How many employees are currently at Vivoka ?

Vivoka has a strong team of 40 people with the large majority of it being PhDs and high-end developers for both the R&D projects and the product development.

Is Vivoka recruiting?

Vivoka is constantly looking for new talents to build its teams. From sales and marketing to engineers and developers, if you want to write the future of the voicetech with passion and leadership, contact us! See the open positions right now!

Has Vivoka ever won awards?

Vivoka is proud to be the winner of multiple CES awards (2019 and 2020) in smart home and smart city categories. We also recently have been awarded the IoT Innovation award with the honnors for the “Compliant” project thanks to our private by design technologies.

In which countries is Vivoka based?

Vivoka is based in France, its home market, but has presence and offices in Italy, Germany and Belgium.

How does Vivoka position itself regarding GAFAMs?

Vivoka is much more enterprise-oriented than fellow competitors such as the GAFAMs. Our typical customers are businesses with which we have a deeper relationship, we are partners, not only providers. In this sense, we strive to offer the best support and technologies to create bespoke voice assistants with privacy at their core.

About requirements

What hardware is supported?

We currently support microprocessors only. Most semiconductor brands are compatible with the VDK, you can check our Developers section to see the technologies’ requirements.
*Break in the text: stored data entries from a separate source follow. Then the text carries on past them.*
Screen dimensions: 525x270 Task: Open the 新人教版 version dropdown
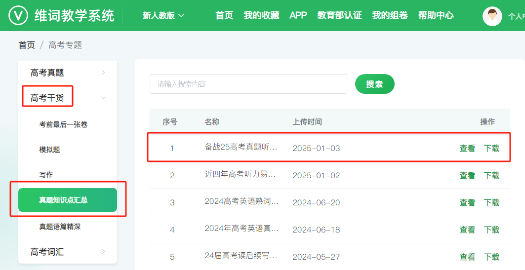point(163,15)
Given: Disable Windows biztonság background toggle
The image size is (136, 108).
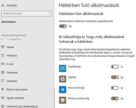Looking at the screenshot, I should (115, 99).
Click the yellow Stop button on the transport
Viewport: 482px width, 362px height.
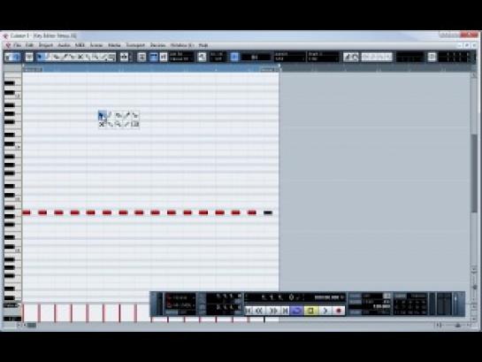point(310,311)
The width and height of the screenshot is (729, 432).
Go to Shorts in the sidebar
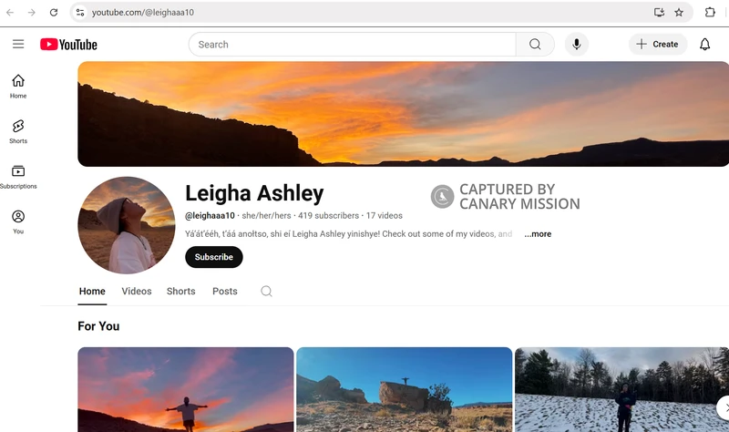pos(18,131)
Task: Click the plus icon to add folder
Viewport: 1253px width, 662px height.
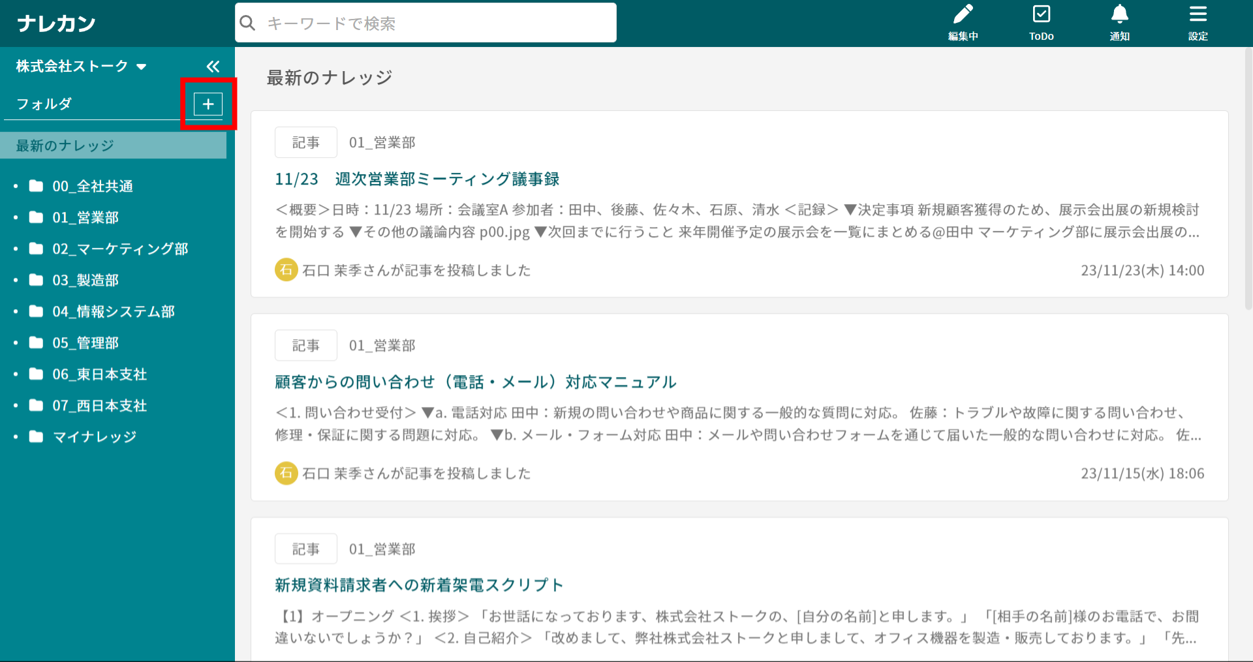Action: click(x=208, y=104)
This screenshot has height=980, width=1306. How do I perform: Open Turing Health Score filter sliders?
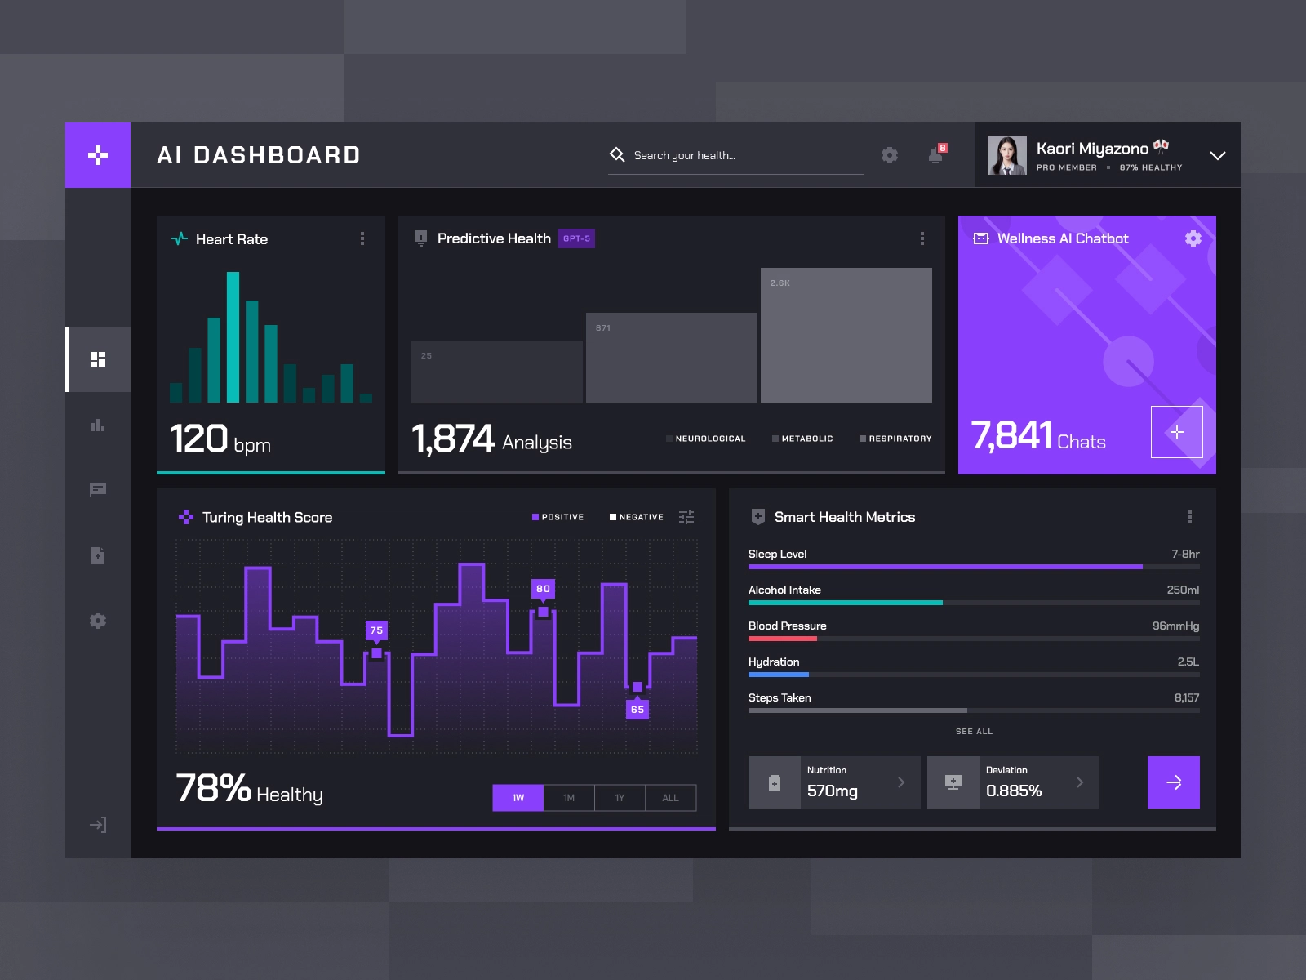click(x=686, y=517)

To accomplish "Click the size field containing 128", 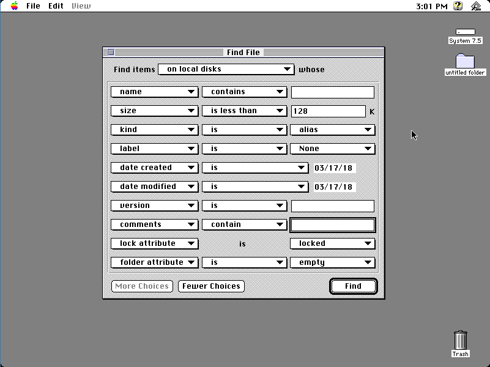I will coord(328,111).
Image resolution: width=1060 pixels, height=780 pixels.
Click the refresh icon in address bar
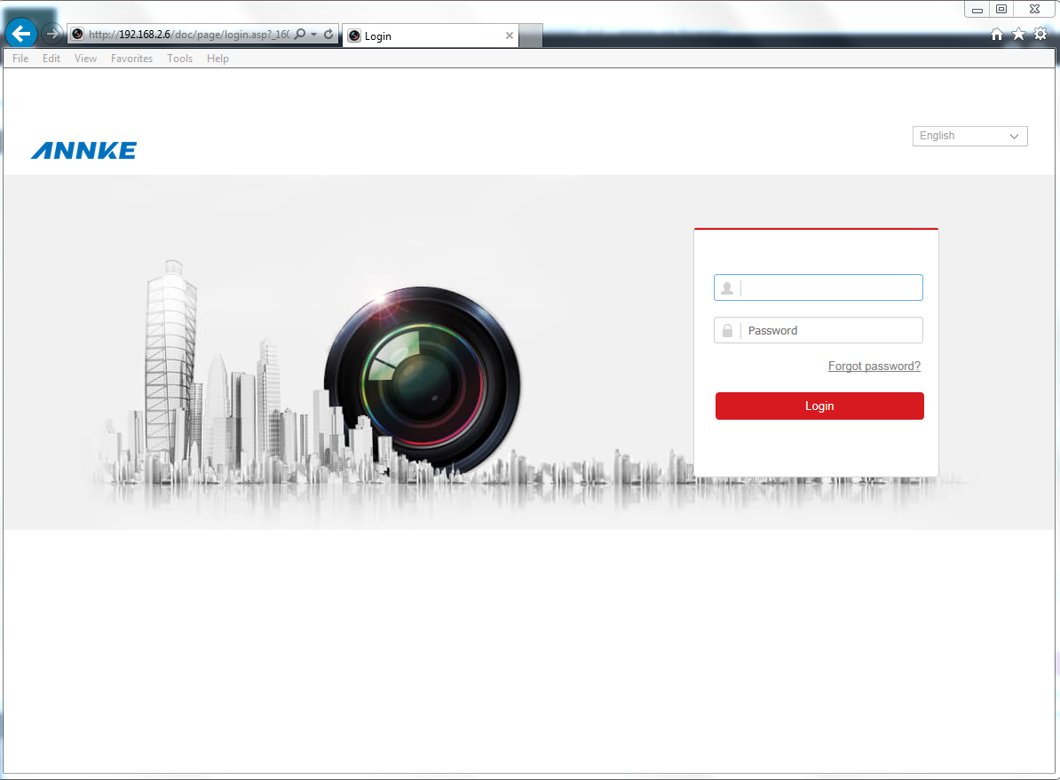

What operating systems are supported?

Windows, Linux and Android are currently supported by our technologies. We actively work on further software compatibility.

What are the available programming languages?

C++ and Java are the main programming languages that would be required to develop with our technologies right now. As compatible OSs, we work to enhance the amount of programming languages we can handle.

What type of microphone is recommended for voice technologies?

Since we are not hardware specialists, we can not really suggest a specific type of microphone. Still, we can get you in touch with our partners, just contact us to let us know. Overall, we would suggest running several tests with multiple devices and conditions to make sure that the voice engine is running smoothly.

Can VDK’s technologies run on the Cloud ?

Technically, VDK’s technologies can be hosted online.

You can also go on-premise, which can be the perfect hybrid solution, combining the reliability of local speech processing and having data transfers with servers that cover your properties.